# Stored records
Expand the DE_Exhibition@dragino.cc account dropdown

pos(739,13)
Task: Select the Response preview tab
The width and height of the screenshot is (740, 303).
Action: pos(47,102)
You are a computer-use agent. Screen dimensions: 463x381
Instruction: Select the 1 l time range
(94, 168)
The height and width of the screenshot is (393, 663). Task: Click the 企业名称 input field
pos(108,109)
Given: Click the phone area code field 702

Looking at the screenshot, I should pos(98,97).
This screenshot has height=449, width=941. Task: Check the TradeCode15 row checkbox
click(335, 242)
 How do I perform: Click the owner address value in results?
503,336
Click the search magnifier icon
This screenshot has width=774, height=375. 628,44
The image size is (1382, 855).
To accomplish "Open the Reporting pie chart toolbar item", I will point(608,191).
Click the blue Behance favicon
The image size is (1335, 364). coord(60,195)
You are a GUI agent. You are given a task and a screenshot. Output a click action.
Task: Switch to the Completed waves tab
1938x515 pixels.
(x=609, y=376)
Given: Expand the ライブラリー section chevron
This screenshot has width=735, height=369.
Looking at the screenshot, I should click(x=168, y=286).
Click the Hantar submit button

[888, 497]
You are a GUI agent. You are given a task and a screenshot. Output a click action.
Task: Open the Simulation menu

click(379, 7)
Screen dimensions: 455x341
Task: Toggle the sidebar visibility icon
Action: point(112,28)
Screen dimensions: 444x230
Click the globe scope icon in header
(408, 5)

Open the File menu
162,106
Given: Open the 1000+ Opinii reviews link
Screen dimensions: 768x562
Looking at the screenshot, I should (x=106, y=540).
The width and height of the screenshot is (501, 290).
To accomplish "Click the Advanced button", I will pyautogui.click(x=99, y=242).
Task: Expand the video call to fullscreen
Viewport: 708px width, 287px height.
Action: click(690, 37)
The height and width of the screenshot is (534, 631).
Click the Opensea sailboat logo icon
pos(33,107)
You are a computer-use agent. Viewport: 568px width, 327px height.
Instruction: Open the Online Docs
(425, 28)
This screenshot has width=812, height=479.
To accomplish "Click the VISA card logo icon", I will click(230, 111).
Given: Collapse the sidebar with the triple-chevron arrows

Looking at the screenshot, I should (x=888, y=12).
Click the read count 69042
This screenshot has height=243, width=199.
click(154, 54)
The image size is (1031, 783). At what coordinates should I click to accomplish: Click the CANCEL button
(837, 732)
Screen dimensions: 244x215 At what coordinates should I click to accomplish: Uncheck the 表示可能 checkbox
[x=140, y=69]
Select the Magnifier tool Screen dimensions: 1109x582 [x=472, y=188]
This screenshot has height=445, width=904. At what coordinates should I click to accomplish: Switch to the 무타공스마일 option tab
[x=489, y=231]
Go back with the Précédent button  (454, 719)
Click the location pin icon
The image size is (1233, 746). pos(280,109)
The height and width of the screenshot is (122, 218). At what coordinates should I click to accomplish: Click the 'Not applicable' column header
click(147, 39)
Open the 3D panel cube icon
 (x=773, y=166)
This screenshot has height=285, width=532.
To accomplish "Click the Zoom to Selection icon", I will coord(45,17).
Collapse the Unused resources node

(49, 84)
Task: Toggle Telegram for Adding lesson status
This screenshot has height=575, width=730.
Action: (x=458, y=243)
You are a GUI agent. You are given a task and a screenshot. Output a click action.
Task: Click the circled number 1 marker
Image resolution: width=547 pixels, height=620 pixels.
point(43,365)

# THE TASK
Matching lines for the string "computer": work out how many the records contain and write only the number.

# YOUR SOLUTION
2